Assume that we have an array of small (about 10^(-15) ) double numbers in c++. If we calculate the sum of numbers in this array sequentially, for example

double sum = 0;
for (int i = 0; i < n; i++) sum+=array[i];

we get some value x.

But if we divide an array into some parts and then calculate the sum in each part and after this we add all the partial sums together we get some value x2, which is close to x but not exactly x. So I have lost accruacy in calculating sum.

Does someone know how to calculate the sum of small double numbers by partitioning these numbers into some parts without loosing accuracy?

Using Kahan Summation:

#include <numeric>
#include <iostream>
#include <vector>

struct KahanAccumulation
{
    double sum;
    double correction;
};

KahanAccumulation KahanSum(KahanAccumulation accumulation, double value)
{
    KahanAccumulation result;
    double y = value - accumulation.correction;
    double t = accumulation.sum + y;
    result.correction = (t - accumulation.sum) - y;
    result.sum = t;
    return result;
}

int main()
{
    std::vector<double> numbers = {0.01, 0.001, 0.0001, 0.000001, 0.00000000001};
    KahanAccumulation init = {0};
    KahanAccumulation result =
        std::accumulate(numbers.begin(), numbers.end(), init, KahanSum);

    std::cout << "Kahan Sum: " << result.sum << std::endl;
    return 0;
}

Output:

Kahan Sum: 0.011101

Code here.

The absolute size of the numbers is not the issue.

If you want a more accurate summation, have you considered a compensated sum? http://en.wikipedia.org/wiki/Kahan_summation_algorithm

However, if you really mean without losing any accuracy, your result will not necessarily fit in a double.

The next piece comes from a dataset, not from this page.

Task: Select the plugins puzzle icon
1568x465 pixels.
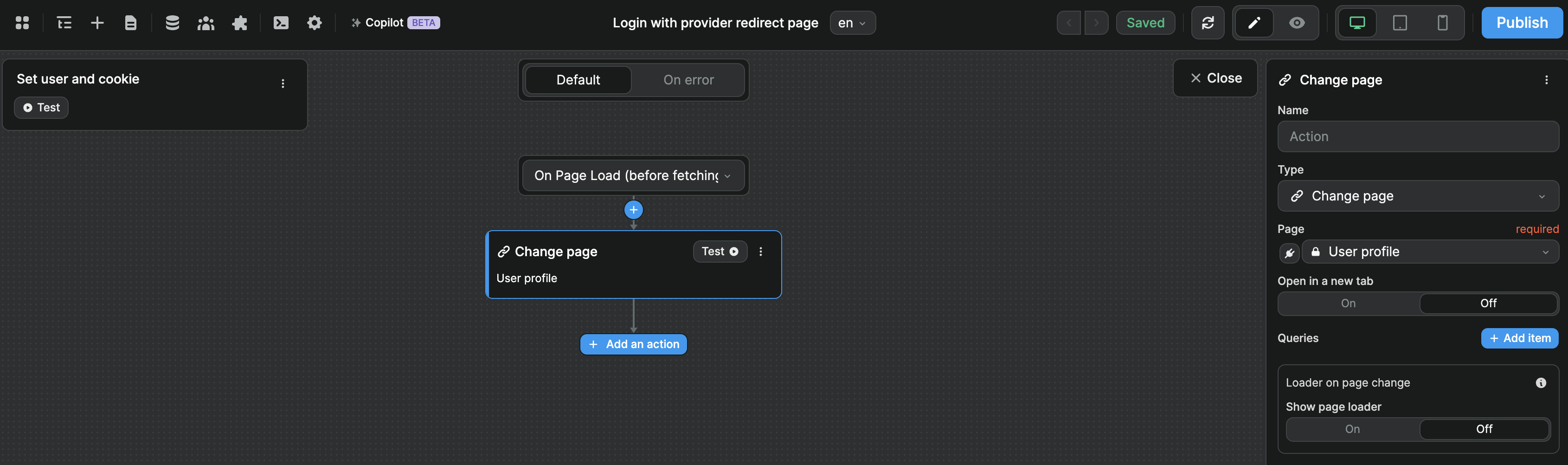Action: tap(239, 23)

If this is really what you want, you could look Algorithm 908 at http://dl.acm.org/citation.cfm?id=1824815 or similar.

The trick in those cases is to first order the array from smaller to higher, and then sum then in the cycle you've made. That way, the accuracy is best.

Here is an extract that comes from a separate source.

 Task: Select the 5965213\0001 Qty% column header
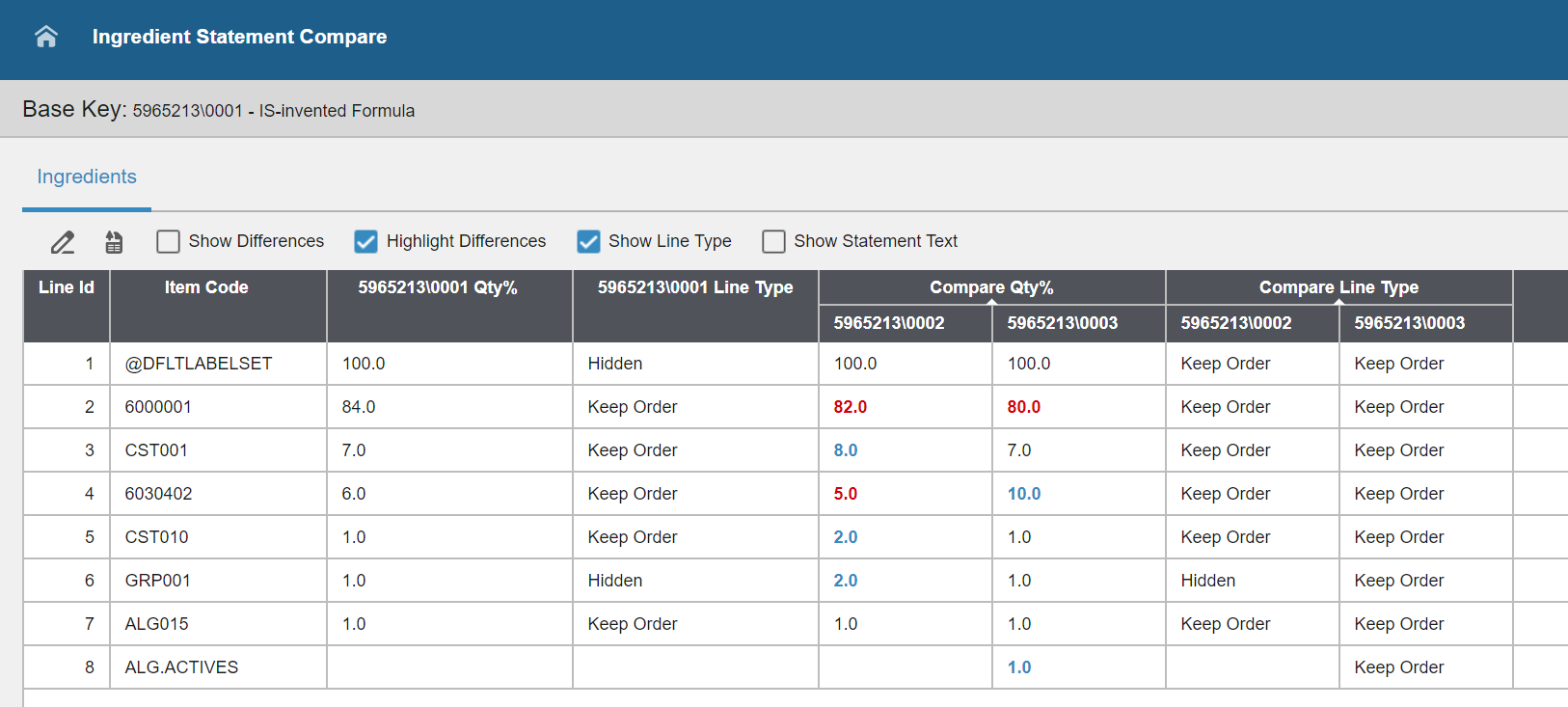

You can also check Kahan summation algorithm

Consider to apply Kahan summation algorithm for both your entire set or each of your subsets.

There are other questions referencing this algorithm that can help you

The double numbers in the computer are stored in binary numeric system. That is why when you see a double value(in decimal notation) you in fact see the double value with some rounding(for instance 0.1 is infinite fraction). You can do the same experiment where the double values are degree of 2(for instance 2^(-30)) and then you will see that the values will match.

The reason that you observe difference when you sum the double values in different sequence is that after each calculation the result will be rounded in binary numeric system and so a little difference from the actual value will appear.

Binary floating point numbers used to represent decimal numbers have more precision than accuracy. You have found one way of surfacing the difference.

It could be that your individual summations are being optimised and performed in register at 80 bits but then transfered back to 64 doubles (read about compiler switches). Naturally this would lose precision. If this is the case then breaking up the array and adding the individual 64-bit sums would give a different answer to adding them all as 80-bit aand converting the grand total back.

This may not be the reason but it might be worth researching further. Look at the chosen answer to this question

Loss of precision in the result of adding numbers is not different when dealing with very small numbers from processing normal-size numbers. What may be relevant is: a) are the RELATIVE differences in size between the numbers large? b) have the numbers different SIGNS?

The last issue is usually at stake with addition-precision. What you should do - maybe not completely optimal, but a fair shot, and easy to implement - is:

a) split them in subsets of positives and negatives respectively

b) sort each subset

Then

c) take the largest (in absolute size) from the two sets combined, and initialize your sum with that number, and remove it from its list

d) iteratively: whenever the current sum is positive, take the largest remaining negative and add it to the sum, and remove it from its list; whenever the current sum is negative, do likewise.

In this way you have a fair chance that you've (almost-)minimized the loss of precision to what is inherently unavoidable (given the presentation of numbers).